Sobre el momento de la agresión, Caterina -así se llamaba- se mostró obviamente más confusa. Hacía más o menos cinco minutos que había dejado a su amiga. Caminaba a paso normal, sin notar nada ni a nadie en particular. De improviso había oído un golpe fortísimo detrás, en la cabeza. Era algo duro, como un puño o un objeto rígido. Probablemente había perdido el conocimiento por unos instantes. Cuando volvió en sí estaba en el vestíbulo de un edificio viejo. Él la había hecho arrodillarse. Recordaba que olía mal, a suciedad, a comida podrida, a orines de gato. También recordaba su voz. Era tranquila y metálica. Aquel individuo parecía perfectamente dueño de sus actos. Le había dicho que hiciera ciertas cosas; que mantuviera los ojos cerrados y que no intentara mirarle la cara porque si desobedecía la mataría allí mismo con las manos. Pero todo con calma, como si estuviera haciendo un trabajo al que estaba acostumbrado. Y ella había obedecido.
Al fin le había dado otro puñetazo muy fuerte, en la cara. Luego le ordenó que no hiciera ningún ruido, que no se moviera y que contara hasta trescientos. Sólo entonces podría levantarse e irse. Había dicho que quería oírla empezar a contar en voz alta. Ella había obedecido y había contado en voz alta hasta trescientos en aquella entrada oscura, fétida y desierta.
No, no podía proporcionar una descripción. Le parecía que era alto, pero no podía ser más precisa.
Y no le había visto la cara ni siquiera fugazmente.
¿Estaría en condiciones de reconocer la voz si la escuchara de nuevo?
La voz sí, dijo la chica. No podría olvidarla nunca.
Terminada la declaración, Chiti se la hizo firmar, le rogó que los llamara si recordaba algo más y que, por supuesto, podía ponerse en contacto con ellos para lo que necesitara. Ella asintió con la cabeza a todo lo que le dijo Chiti. Mecánicamente, como un artefacto con engranajes un poco defectuosos.
Luego se marchó, moviéndose de la misma manera.
Desde aquella tarde el estudio de los trucos con las cartas se convirtió en mi principal ocupación.

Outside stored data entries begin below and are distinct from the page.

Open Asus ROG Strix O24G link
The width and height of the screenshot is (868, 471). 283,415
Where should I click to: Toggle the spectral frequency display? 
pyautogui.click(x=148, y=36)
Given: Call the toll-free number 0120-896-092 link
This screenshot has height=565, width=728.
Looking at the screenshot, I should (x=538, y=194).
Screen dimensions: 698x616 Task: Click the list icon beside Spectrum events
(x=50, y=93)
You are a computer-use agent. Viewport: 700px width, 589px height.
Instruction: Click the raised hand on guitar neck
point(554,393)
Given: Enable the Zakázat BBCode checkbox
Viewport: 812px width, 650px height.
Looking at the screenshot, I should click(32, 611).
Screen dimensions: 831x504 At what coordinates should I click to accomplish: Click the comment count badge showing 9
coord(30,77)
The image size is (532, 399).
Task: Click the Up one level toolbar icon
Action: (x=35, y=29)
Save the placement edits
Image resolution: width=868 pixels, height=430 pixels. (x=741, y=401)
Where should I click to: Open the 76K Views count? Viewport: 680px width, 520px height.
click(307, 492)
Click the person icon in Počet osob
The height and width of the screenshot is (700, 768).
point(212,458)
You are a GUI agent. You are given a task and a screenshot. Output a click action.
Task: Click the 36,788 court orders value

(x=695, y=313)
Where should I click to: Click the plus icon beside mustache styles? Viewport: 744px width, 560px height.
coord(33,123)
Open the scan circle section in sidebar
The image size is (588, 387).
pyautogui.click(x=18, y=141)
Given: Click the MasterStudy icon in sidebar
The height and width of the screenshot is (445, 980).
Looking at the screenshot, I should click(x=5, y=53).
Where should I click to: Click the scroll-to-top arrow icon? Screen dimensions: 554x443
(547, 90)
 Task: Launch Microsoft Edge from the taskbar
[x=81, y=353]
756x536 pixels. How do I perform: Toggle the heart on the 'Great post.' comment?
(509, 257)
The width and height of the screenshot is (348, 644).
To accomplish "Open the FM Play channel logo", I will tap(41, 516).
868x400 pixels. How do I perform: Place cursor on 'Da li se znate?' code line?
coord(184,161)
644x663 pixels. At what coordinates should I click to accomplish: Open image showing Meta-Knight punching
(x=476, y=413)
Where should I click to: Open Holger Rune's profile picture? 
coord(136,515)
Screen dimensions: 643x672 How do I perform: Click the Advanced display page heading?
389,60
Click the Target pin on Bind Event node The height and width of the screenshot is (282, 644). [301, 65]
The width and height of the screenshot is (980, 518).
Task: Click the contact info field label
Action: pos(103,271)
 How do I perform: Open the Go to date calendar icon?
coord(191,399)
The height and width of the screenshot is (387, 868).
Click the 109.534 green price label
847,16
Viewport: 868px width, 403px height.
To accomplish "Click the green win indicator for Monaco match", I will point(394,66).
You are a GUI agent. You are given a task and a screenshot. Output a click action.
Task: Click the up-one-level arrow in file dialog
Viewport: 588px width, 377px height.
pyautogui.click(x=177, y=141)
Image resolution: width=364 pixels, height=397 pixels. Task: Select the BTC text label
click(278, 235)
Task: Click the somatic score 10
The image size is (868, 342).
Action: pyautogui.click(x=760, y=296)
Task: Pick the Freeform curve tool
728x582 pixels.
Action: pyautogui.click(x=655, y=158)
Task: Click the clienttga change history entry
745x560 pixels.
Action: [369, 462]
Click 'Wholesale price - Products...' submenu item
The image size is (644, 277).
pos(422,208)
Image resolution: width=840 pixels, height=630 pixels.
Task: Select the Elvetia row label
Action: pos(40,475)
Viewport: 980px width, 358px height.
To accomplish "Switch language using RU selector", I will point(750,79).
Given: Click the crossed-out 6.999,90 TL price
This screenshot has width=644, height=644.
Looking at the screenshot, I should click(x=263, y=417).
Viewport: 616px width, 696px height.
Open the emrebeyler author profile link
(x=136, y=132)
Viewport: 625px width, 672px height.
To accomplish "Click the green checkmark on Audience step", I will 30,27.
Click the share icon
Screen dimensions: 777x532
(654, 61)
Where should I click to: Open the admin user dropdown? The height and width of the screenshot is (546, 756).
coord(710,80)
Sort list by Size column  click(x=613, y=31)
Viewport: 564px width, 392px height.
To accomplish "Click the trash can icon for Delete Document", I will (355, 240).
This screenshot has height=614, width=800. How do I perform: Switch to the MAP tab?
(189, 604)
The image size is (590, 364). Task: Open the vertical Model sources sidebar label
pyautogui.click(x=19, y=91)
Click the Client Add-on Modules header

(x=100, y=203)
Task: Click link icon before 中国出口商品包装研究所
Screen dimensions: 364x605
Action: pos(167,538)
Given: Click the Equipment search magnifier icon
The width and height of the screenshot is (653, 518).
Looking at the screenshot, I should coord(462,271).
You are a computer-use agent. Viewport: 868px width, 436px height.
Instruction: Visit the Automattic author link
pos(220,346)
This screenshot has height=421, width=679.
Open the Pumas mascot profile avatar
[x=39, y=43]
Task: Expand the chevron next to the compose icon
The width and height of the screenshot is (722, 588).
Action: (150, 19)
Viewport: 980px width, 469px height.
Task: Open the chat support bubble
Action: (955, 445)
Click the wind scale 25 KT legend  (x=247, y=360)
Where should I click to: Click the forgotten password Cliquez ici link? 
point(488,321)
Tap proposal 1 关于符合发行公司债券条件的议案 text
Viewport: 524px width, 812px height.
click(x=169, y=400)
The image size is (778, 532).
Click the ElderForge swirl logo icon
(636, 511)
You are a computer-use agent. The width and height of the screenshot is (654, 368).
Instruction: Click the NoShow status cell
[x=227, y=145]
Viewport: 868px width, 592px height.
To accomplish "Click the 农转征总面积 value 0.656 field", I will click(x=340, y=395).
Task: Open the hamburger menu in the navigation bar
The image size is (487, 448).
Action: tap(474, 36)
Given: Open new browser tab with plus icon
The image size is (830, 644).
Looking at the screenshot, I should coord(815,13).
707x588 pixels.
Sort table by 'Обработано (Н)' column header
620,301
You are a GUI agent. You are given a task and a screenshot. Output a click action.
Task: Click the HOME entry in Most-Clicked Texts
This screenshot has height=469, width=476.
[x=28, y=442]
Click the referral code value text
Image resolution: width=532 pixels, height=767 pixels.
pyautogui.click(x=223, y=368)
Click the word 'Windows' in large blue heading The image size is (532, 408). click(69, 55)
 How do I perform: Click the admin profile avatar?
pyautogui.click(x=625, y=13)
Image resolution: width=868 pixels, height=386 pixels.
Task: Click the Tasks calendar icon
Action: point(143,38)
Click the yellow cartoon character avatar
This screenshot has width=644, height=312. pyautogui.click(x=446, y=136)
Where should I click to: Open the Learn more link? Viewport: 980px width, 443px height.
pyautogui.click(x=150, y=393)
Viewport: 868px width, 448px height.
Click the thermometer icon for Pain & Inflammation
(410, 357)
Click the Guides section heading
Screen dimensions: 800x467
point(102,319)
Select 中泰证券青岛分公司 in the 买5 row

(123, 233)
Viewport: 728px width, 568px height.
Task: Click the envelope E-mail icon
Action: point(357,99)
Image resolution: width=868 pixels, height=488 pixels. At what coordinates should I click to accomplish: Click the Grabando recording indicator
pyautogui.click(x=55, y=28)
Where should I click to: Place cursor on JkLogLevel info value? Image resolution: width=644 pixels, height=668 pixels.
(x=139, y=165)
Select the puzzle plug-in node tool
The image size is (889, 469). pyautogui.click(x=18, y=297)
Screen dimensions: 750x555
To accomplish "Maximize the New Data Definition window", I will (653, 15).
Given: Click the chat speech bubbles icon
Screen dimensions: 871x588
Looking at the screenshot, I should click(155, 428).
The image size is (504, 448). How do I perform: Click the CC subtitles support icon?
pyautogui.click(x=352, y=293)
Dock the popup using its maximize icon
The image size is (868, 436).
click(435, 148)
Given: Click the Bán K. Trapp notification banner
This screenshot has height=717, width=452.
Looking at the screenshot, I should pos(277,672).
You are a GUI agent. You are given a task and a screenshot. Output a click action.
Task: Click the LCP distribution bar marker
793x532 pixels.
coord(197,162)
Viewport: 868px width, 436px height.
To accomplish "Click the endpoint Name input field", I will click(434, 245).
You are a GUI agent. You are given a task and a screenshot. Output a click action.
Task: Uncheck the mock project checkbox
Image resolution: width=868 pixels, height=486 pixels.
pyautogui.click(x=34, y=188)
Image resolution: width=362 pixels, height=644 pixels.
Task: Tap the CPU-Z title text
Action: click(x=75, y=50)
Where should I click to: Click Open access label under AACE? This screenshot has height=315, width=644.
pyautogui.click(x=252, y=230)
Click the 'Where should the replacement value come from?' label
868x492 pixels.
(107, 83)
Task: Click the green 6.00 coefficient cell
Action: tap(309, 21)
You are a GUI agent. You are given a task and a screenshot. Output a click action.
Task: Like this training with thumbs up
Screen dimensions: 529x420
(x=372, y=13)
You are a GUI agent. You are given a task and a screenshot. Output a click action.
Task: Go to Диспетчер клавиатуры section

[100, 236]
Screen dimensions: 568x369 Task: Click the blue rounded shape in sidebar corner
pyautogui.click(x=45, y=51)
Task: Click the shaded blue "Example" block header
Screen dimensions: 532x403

Por la mañana me despertaba cuando mis padres ya habían salido. Me lavaba, me vestía, controlaba que en mi escritorio estuvieran bien a la vista los libros de derecho que habría debido estudiar -y que mis padres pensaban que estaba estudiando-, sacaba las cartas y me ejercitaba durante horas. Por la tarde lo mismo, apenas prestando un poco de atención porque de costumbre mi madre estaba en casa y yo no tenía ninguna intención de tratar con ella el tema de mis próximas fechas académicas.
Un par de veces por semana iba a casa de Francesco para la lección. Decía que tenía mucho talento, manos ágiles y ganas de aprender. Pronto fui capaz de hacer cosas que ni siquiera había imaginado.
El juego de las tres cartas, ante todo. Me volví tan experto que a veces me pasaba por la cabeza pararme en un banco de la plaza Umberto y desafiar a cualquier imbécil a que apostara dónde estaba la reina de corazones.
Sabía hacer una falsa mezcla de la baraja para dejarla al final exactamente igual que al principio, por lo menos de tres maneras diferentes. Después del corte de un hipotético adversario estaba en condiciones de hacer que la baraja volviera a estar igual que antes. Con una mano sola y bastante bien para engañar a un espectador o a un jugador poco atento.
Conseguía coger la última carta de la baraja y servirla con naturalidad como si hubiera estado encima, y había aprendido a colocar a la cabeza seis cartas de mi elección con sólo manipular la mezcla. Francesco llegaba a veinte cartas pero, en resumen, por ser un principiante, yo iba muy y muy bien.
Por supuesto, todavía no estaba en condiciones de hacer trampas en una mesa de juego. Me faltaba el dominio absoluto de Francesco. Me faltaba aquella capacidad hipnótica de caminar sobre el filo sin miedo de caer.